The more I write the more I feel the action has unlocked a repressed and unconscious part of my mind. As a result I’ve also surprisingly had an intensely physical response to the work. Feeling each emotion again deeply as the words land on the page allowing me to revisit the moment. Whether I want to or not it seems beyond me. The writing and storytelling as though with its own motivation drives forward with me merely it’s vessel.
On one such occasion where I was in the midst of writing with all the chaos pouring out of me I noticed my heart rate racing. Typing like a woman possessed I felt a sense of urgency to finish the story as quickly as possible. It was as though I was overcome by another force deep within. Words appearing on the screen before I gave them a second thought.
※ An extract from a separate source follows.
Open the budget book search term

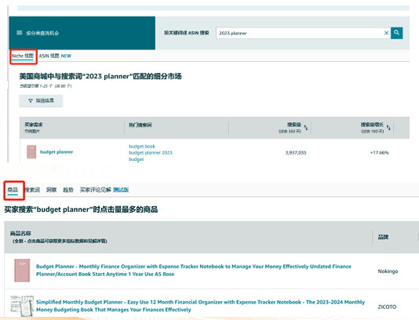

Moments I had long forgotten appearing with unusual clarity.
It is with nervous anticipation that I sit down each day and commence to write, fearful on one hand what will be revealed and excited on another to challenge myself to offer an honest and accurate account of the experience. Whilst in the back of my mind I’m wishing that I may touch someone’s life and offer them hope if they are moving through a similar journey, or inspiration to feel grateful for a life they have if they’ve become stuck or complacent.
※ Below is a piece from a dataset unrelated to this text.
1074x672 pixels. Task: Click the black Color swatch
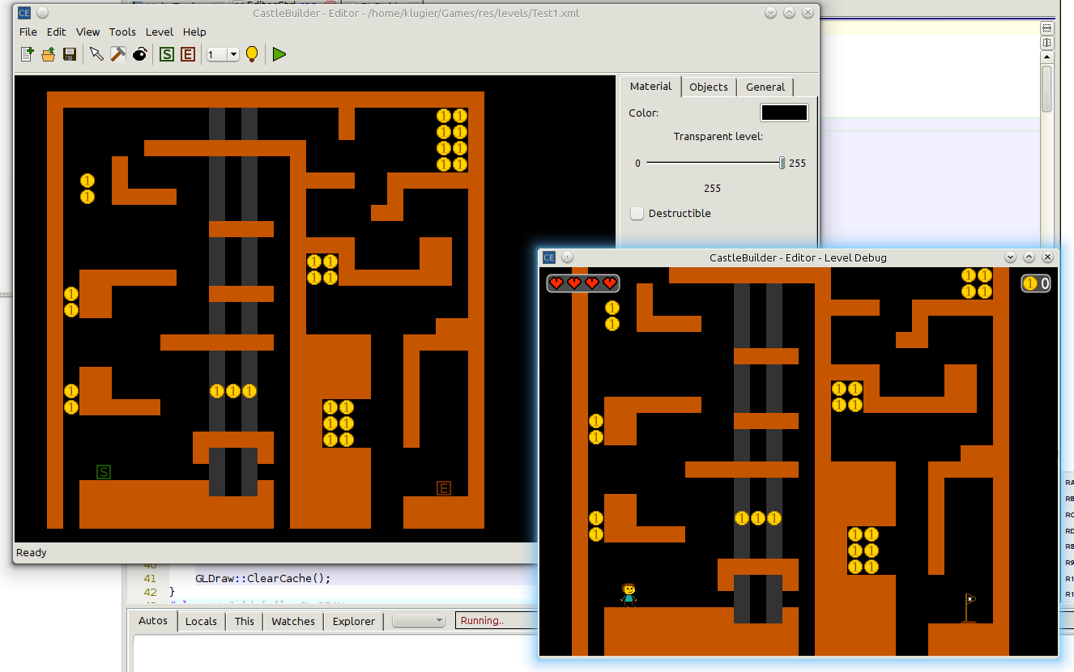click(x=783, y=113)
The flow on effect has been startling. Unexpectedly readers have begun to follow the blog and adding comments each day, share their journeys and messages of support. Then there’s the feedback to dig deeper and reveal more, perhaps from someone else’s point of view. Gauging from the interest in the subject and perhaps my experience of it there is a need to write a book on this topic. I only hope to do my husband and son proud and write something good.